RISC-V is the most promising development in the pursuit of a Open Source processor. A development that for some analysts the industry needs and that it can follow the example that Linux and other related FOSS technologies have provided in software, as an alternative architecture to ARM that dominates the mobility market and also to the producers of x86 chips, Intel and AMD, omnipresent in personal computers and servers .

RISC-V was born in 2010 at the Californian University of Berkeley and today is supported by more than 80 companies where Google, Qualcomm, NVIDIA, Samsung or Micron stand out as members platinum and welcomes others as significant as Microsoft. Its objective is to develop a new open source chip design based on the RISC architecture that offers a more economical way to manufacture semiconductors, more open, more free and without requiring payment of royalties.

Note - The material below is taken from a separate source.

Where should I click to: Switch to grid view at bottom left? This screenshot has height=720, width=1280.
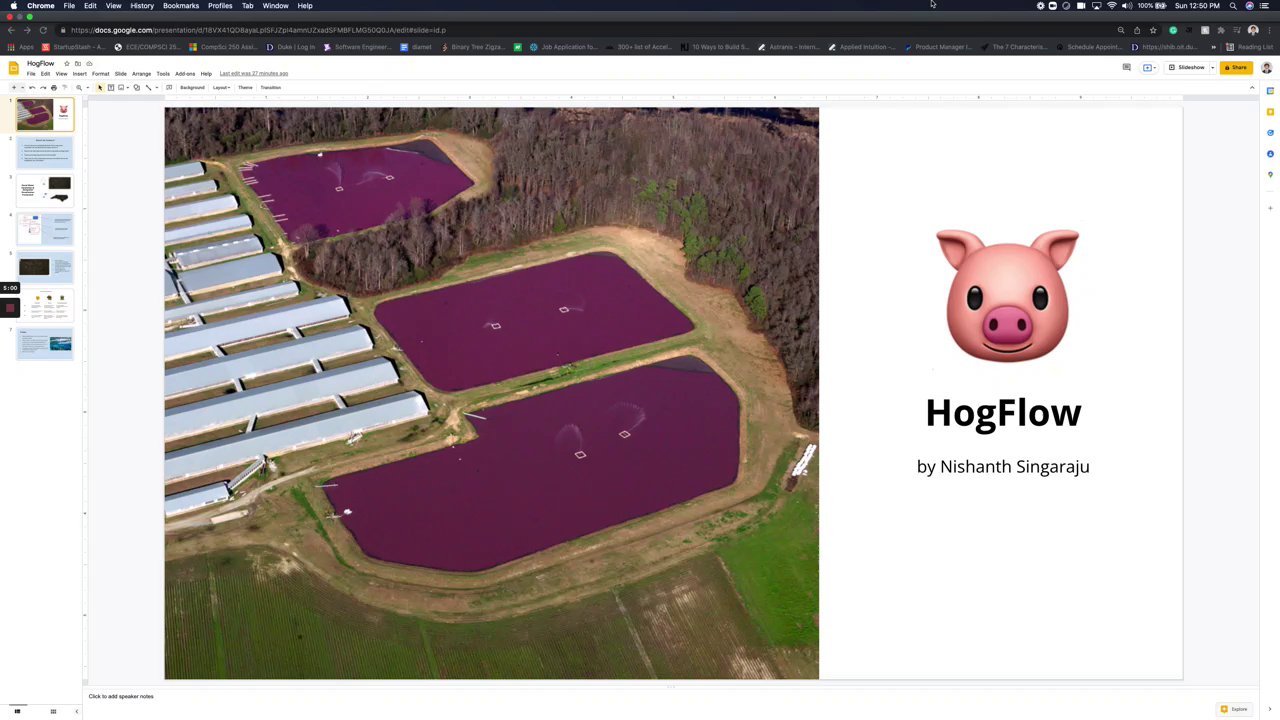coord(53,711)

Extending an architecture like this is not easy. We have already seen some solutions such as PicoRio and now another more important one comes to us, since it represents the RISC-V ISA’s first entry into the world of personal computing, with a Mini-ITX form factor and PC-like power supply and I / O connectors.

RISC-V by SiFive

The board houses SiFive’s signature SoC FU740, a five-core 64-bit processor, with four SiFive U74 and SiFive S7. This SoC is capable of work smoothly with Linux operating systems, which gives developers a good platform to perform their optimizations.

It includes 8 Gbytes of onboard DDR4 memory, a MicroSD card slot, and an M.2 PCIe 3.0 x4 M.2 slot for system storage. To connect the board to the outside world, it has a Gigabit Ethernet port. For user I / O, there are four USB 3.2 Gen 1 Type A ports (1 charging port) and one MicroUSB port. To power the board, you need a suitable power supply with a 24-pin power connector, while its form factor Mini-ITX (170 x 170 mm) allows to use a chassis standardized for this standard.

RISC-V comes to PCs with a SiFive 32 development board

You have all the information in the SiFive website. It is not focused on mass consumption but on developers, but it is an interesting approach to the world of the PC of what can come from this architecture, free, open and free.